Kristor at the Orthosphere writes about gnostic despair:
For the atheist gnostic, there is no safe harbor anywhere in life. Yet we are so made as to want purity and righteousness, and to feel their lack as a painful defect of existence. We cannot rest until we reach a place worthy of rest. But in a wholly bad or meaningless universe, there can be no such place.
This is why the Overton Window must always move. It cannot ever rest.
So gnosticism tends to nihilism, and to despair, and to hatred. (Emphasis added)
God has pre-packaged the answer to the “painful defect of existence”: Jesus, love, giving.
My most popular blog post to date is about Tobias Buckell’s affront to science fiction, Arctic Rising. In it, “global warming” has reduced the Arctic ice cap to a small icicle upon which people live in microstates that can explosively detach and float away. But the thickness of Arctic sea ice, no more than a few meters, can’t support heavy structures, even if the ice wasn’t melting.
So not only is global warming a manipulated-data-dependent myth, not only is Arctic sea ice doing well, but Buckell’s absurd plot rests on a third fallacy: the ability of ice to support hundreds of tons of infrastructure. His future isn’t speculative, it’s impossible.

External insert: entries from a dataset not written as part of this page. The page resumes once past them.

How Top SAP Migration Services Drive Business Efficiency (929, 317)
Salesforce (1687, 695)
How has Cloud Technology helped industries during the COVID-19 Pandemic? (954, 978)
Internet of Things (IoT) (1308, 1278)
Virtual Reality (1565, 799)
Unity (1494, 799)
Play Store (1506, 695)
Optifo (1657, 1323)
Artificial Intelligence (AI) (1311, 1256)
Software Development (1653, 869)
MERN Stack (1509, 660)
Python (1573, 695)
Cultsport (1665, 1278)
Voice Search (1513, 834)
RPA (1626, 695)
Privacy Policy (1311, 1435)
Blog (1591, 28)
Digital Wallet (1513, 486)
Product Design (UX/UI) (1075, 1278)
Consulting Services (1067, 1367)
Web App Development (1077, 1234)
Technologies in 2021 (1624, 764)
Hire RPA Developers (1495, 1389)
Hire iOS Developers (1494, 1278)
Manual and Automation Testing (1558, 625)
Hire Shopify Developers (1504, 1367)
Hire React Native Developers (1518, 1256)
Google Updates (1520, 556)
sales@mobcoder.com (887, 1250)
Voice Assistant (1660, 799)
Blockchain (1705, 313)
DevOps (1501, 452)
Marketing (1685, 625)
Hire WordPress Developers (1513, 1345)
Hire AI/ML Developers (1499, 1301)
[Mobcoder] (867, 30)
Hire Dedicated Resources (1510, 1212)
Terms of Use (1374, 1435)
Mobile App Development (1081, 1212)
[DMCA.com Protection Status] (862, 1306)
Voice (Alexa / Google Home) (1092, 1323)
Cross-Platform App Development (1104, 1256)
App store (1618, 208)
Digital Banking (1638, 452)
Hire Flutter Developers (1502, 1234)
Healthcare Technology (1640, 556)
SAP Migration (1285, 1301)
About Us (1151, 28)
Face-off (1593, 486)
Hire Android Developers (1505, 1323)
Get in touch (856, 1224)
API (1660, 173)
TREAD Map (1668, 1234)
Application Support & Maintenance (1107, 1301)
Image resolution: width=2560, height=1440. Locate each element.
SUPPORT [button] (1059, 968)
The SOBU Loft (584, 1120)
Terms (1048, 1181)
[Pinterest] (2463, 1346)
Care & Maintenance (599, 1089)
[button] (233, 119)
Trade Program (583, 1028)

By the way, the only reason that post was popular is because Buckell linked to it. If I had my druthers, I would wish greater popularity on my more creative stuff, like my poem “Truest self” and the hoax article about Atticus Finch. I had fun writing those.
Pat Buchanan sees a fundamental shift in the way America engages the Middle East:
Syria is probably where the next collision is going to come between the United States and its old allies.
For Turkey, Saudi Arabia and Israel all want the Assad regime brought down to break up Iran’s Shiite Crescent and inflict a strategic defeat on Tehran. But the United States believes the fall of Assad means the rise of ISIS and al-Qaida, a massacre of Christians, and the coming to power of a Sunni terrorist state implacably hostile to us.
Will Iran play nice with the Saudis? Will they continue to outfit terror groups Hamas and Hezbollah? Will they bolster Iraq and Syria against ISIS? Will the mullahs be complacent after this taste of power?
These questions aren’t rhetorical. Their answers are very much in the air. I’ve heard of potential Saudi aggression in reaction to the Iran deal. But I haven’t heard anyone consider yet the possibility of the mullahs or the Iranian hardliners reacting to the deal in a way that undermines or hijacks our sudden stake in Iran’s regional hegemony.